A workshop led by Joanne Lozar Glenn
Wednesday, December 2 from 7-9 pm
It can be hard knowing what to say when someone asks you to respond to their writing. Unfortunately “feedback” has often misconstrued as praise, constructive criticism, or the now-proven-ineffective “compliment feedback sandwich technique,” making it hard, perhaps impossible, to create what every writer in a writing group that you attend or lead deserves: a safe space where they can experiment with or develop craft.
In this workshop, you’ll learn about four useful models for providing helpful feedback when a writer asks you to respond to their writing. Then we’ll practice giving feedback using actual, anonymous, excerpted writing drafts, paying attention to how to shape that feedback so it’s appropriate for fresh vs. more developed drafts and emerging vs. experienced writers.
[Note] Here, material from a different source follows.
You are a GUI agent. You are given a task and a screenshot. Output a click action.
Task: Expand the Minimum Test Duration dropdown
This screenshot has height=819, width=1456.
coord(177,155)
The workshop concludes with a reflective discussion and Q&A about this aspect of literary citizenship in your writing practice. You’ll also receive a handout you can use to apply these methods in your own writing group or class, and informed perspectives for responding to writing in a way that supports your fellow writers unearth their best work while respecting the value of every voice.
About the Presenter
Writer-editor-educator Joanne Lozar Glenn leads writing groups and destination writing retreats. She is a fellow of the Ohio Writing Project, a certified AWA facilitator, and a member of two writing groups. Her work has been published in Beautiful Things (River Teeth), Peregrine, Hippocampus, Brevity, and other print and online journals. Her most recent book, Memoir Your Way: Tell Your Story Through Writing, Recipes, Quilts, Graphic Novels, and More (Skyhorse Press, 2016), was co-authored with the five other women (The Memoir Roundtable) and is available on Amazon.com.